The Greek alphabet suggestion drew the approval of the experts the WHO convened to come up with the naming system, some of whom are members of the International Committee on the Taxonomy of Viruses. That group is charged with naming new species of viruses — it named SARS-CoV-2, the virus that causes Covid-19. But it does not name subspecies of viruses, which is why this fell to the WHO.

“I heard it’s sometimes quite a challenge to come to an agreement with regards to nomenclature. This was a relatively straightforward discussion in getting to the point where everybody agreed,” Konings said.

The WHO will maintain a list of variants with their new names on its website.

  • Excellent idea, I was telling my husband today that they should give names of variants which do not target some nations and groups.👍🏽👏

  • I agree with Elliot S. A very small percentage of the general public are familiar with the Greek Alphabet. I learned the Greek Alphabet while studying viruses in Microbiology for my nursing class. How many of us remember them all. Both comments were on point and very funny. Thank you both Peter Stuart B and Elliot S.

  • Well-conveyed, Elliot. The WHO list already shows the first 10 letters as allocated (4 variants of concern plus 6 variants of interest). The remaing 14 letters will likely be used up in about a year or so … and then what? Use the periodic table of the (118) chemical elements? Or another impossible “teaching moment” ? Possibly the constellations in the sky would work – that is closer to where the WHO heads seem to float about.

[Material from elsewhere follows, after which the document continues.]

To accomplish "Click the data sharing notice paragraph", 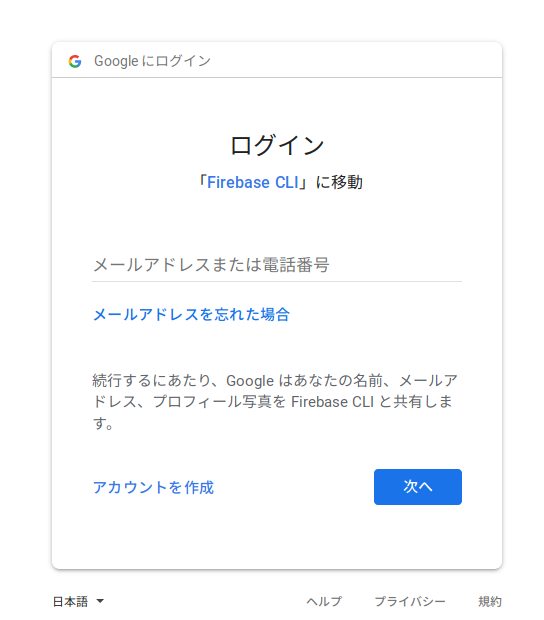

  • Although I do know the Greek alphabet, I actually see this WHO effort as a quite hilarious exercise in futility: what percentage of the general public truly knows the Greek alphabet? And what keyboards readily show the symbols / letters of the Greek alphabet? The intent to “simplify the public discussion” is totally lost in discombobulation – it seems that the WHO is succumbing to disconnected lunacy.

    • The Greek alphabet is fine. We can spell the words and we don’t need to know the alphabet to parrot the labels. Either make a better suggestion or shut up.